Minna’s face creased into a smile. ‘Oh, those are the Rabinoyitches. Have you not met them yet? They’re great friends of the Westerholmes and of ours. When old Mrs Rabinovitch was alive they used to employ Ollie as their Shabbath Goy.’

‘So they are Jewish. I thought they must be.’

‘Oh, yes, very much so and proud of it. Leo came from Poland quite penniless and made a fortune in the rag trade. He’s got some marvellous stories, you must get him to tell you.’

Rupert had crossed the room to talk to the vicar and so it was in a confidential tone that Muriel said, ‘And they are really intimate friends? They visit here quite frequently?’

‘Is there any reason why they shouldn’t?’ broke in Tom Byrne.

Minna looked anxiously at her stepson. On all other matters Tom was easy-going and courteous, but on this particular subject…

Muriel, however, realized she had gone too far. ‘No, of course not. I just thought they might be embarrassed over dietary problems and so on.’ She laughed charmingly. ‘I wouldn’t like to make a mistake and offer them pork!’

‘They’re not strictly orthodox any more,’ said Minna, ‘though they kept the festivals for Leo’s mother while she lived. In any case,’ she went on, striving for lightness, ‘Proom knows everyone’s foibles. It isn’t Mersham they’ll envy you for after your marriage, Muriel - it isn’t even Rupert - it’s Proom!’

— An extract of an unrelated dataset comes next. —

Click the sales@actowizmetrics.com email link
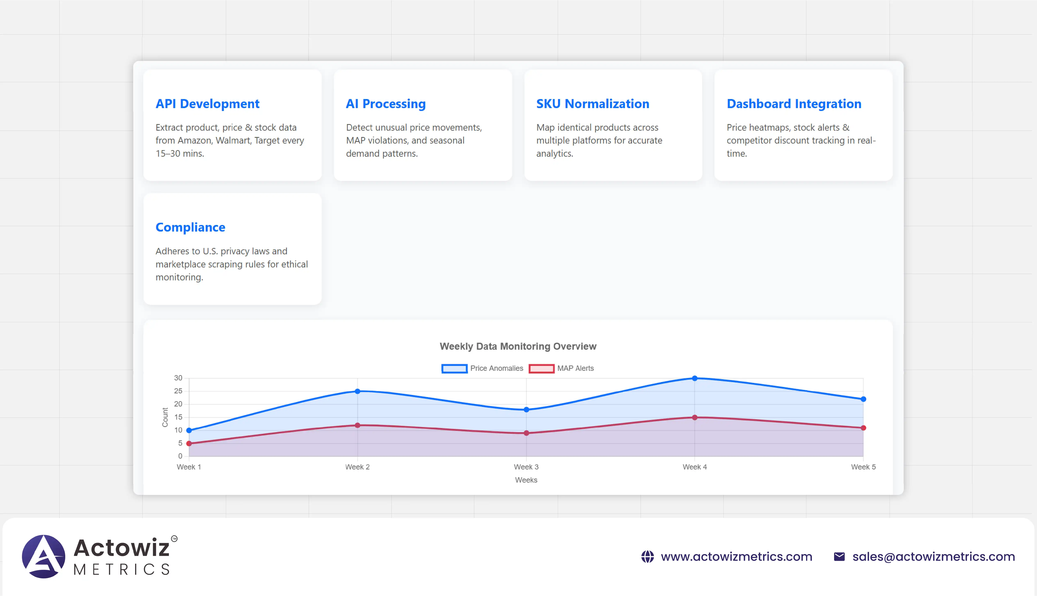Viewport: 1037px width, 596px height. click(933, 557)
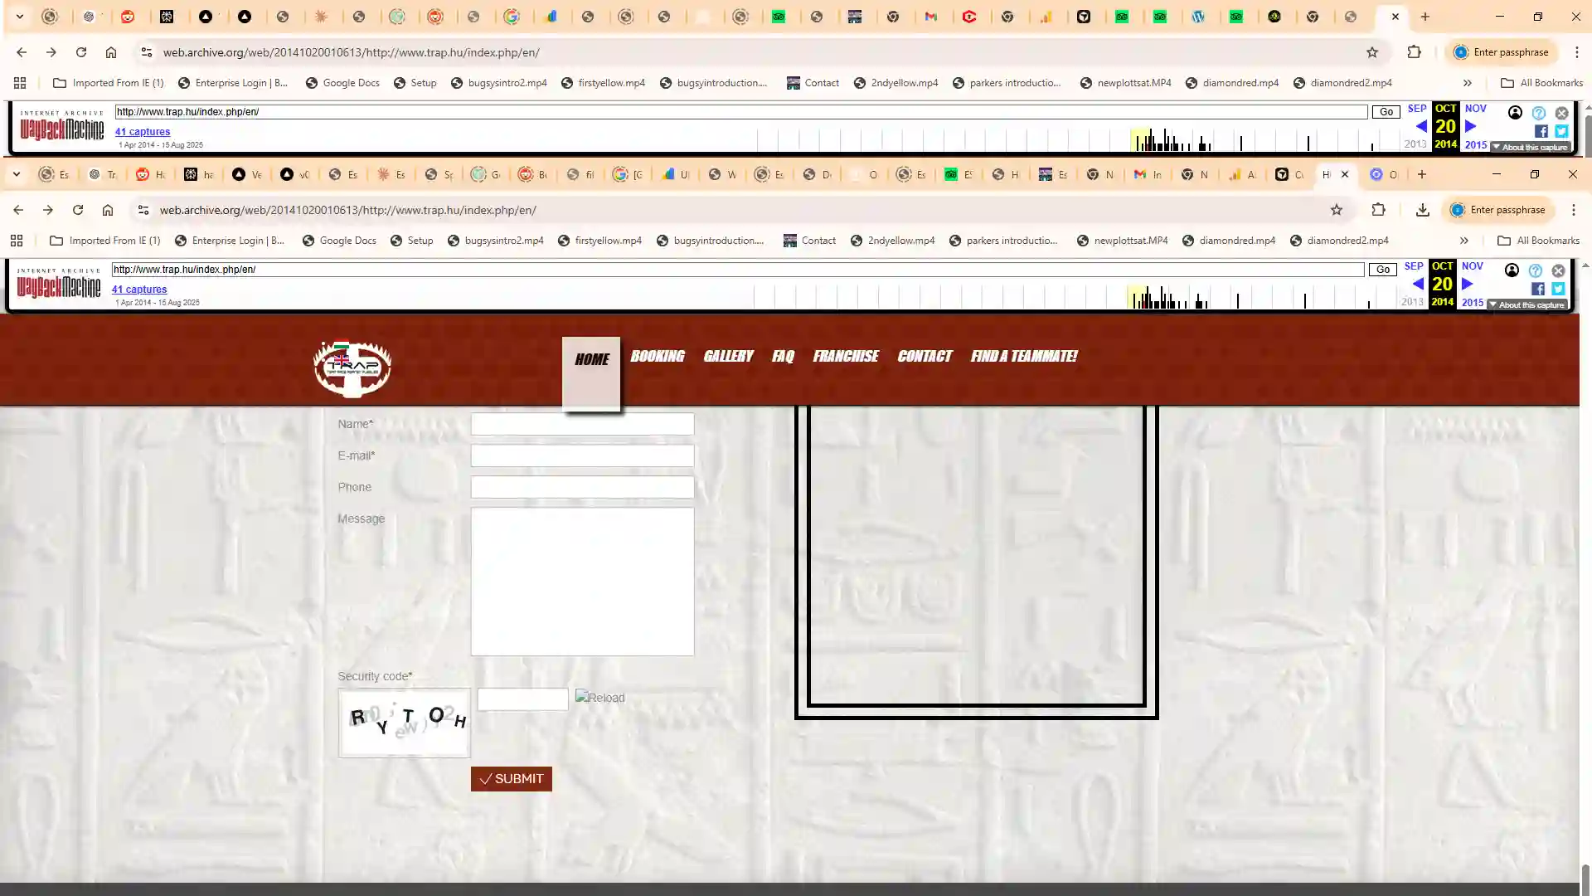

And as though on cue, Proom himself appeared in the double doorway and announced that supper was served.

----*

The guests had eaten, the covers had been removed and now, in the majesty of polished satinwood and gleaming silver, the Westerholmes and their chosen friends awaited the climax of the evening, Mrs Park’s chef-d’oeuvre, the dessert she had created in homage to Muriel Hardwicke.

Below stairs the atmosphere was tense, fraught with the anxieties that attend the launching of a great ship. But the swan, on its gigantic platter, held steady as James lifted it, his scrupulously-tended biceps never mor worthily employed. Win, her mouth agape, ran to open the door; Louise bundled Mrs Park into a clean apron, ready for the expected summons…

‘The Mersham Swan, my lady,’ announced Proom -and as James marched forward to set the bird down before Miss Hardwicke, the guests rose to their feet and clapped.

‘My dear, what a triumphY said Minna Byrne. ‘Really, there is no one in the world like your Mrs Park!’

‘Oi, but that is genius! cried Hannah Rabinovitch, while Miss Tate and Miss Mortimer, the pixillated spinsters, hopped like little birds.

Proom, like a great conductor, waited in silence for silence. Then he took up the knife and, with a flourish which nevertheless contained no hint of ostentation, pierced the noble creature’s heart. Exactly as Mrs Park had foreseen, the filling, softly tinged with the pink of an alpine sunset, oozed mouthwateringly on to the plate. Deftly, Proom scooped but a piece of meringue breast, a section of almond-studded wing and with a small bow handed the plate to Muriel Hardwicke.

Everyone smiled and waited and Anna, standing in the doorway with her tray, gave the exact sigh she had given when, at the age of six, she saw the blue and silver curtains part for the first time at the Maryinsky.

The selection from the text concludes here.